As you most certainly know, and as Lauren Enriquez has written about already, Texas State Senator Wendy Davis is running for governor. Many sources comment as to how Ms. Davis did not mention abortion in her 15-minute speech in which she announced her candidacy. Wayne Slater, though, writing for the DallasNews, a project of The Dallas Star News, declares that “[n]ow that she’s running, Davis will have to talk about abortion.”
Indeed. Slater has this to say about the omission:
But the one thing she didn’t talk about — the very thing that has made her suddenly a viable statewide candidate — was conspicuously absent.
Slater closes his piece with this:
Davis’ political advisers would prefer that she talk about anything but abortion. But that’s the issue that catapulted her to political celebrity.
Whether in the context of health care or women’s rights or opposition to intrusive government, she’ll have to talk about it.
Perhaps Davis will want to hide from discussing abortion. After all, she is running for governor in a conservative, pro-life state, where a majority do not share her view on the 20-week abortion ban, which she filibustered in an attempt to defeat.
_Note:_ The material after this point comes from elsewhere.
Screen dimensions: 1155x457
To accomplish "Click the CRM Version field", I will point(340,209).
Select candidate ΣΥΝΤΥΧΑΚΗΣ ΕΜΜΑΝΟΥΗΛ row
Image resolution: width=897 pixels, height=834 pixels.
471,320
And perhaps Davis’s political advisers would prefer that she not discuss abortion because of these factors. To ignore the issue, though, especially when it “catapulted” her to her status, is disingenuous and unfair to the voters of Texas.
Pro-lifers in Texas know better than to let Wendy Davis get away with straying from abortion. Lauren’s piece mentions that Texas Right to Life has installed a “Truth Team,” and mainstream as well as pro-life news outlets are reporting on the organization’s radio ad highlighting Davis’s extreme position on abortion.
Wendy Davis may revel in her underdog status, but the state of Texas has not elected a Democratic governor since Ann Richards in 1990. This was the last race in which a Democrat won the majority of female voters for that state.
On the other hand, Davis’s opponent, Greg Abbott, has a strong pro-life record. The heart of the matter is that Wendy Davis has a strong, even radical pro-abortion position. And on this issue, she is out of touch with the people of the state she would be representing. There should be no reason for Abbott not to address the issue and point out how extreme his opponent is, and how wrong she is for Texas.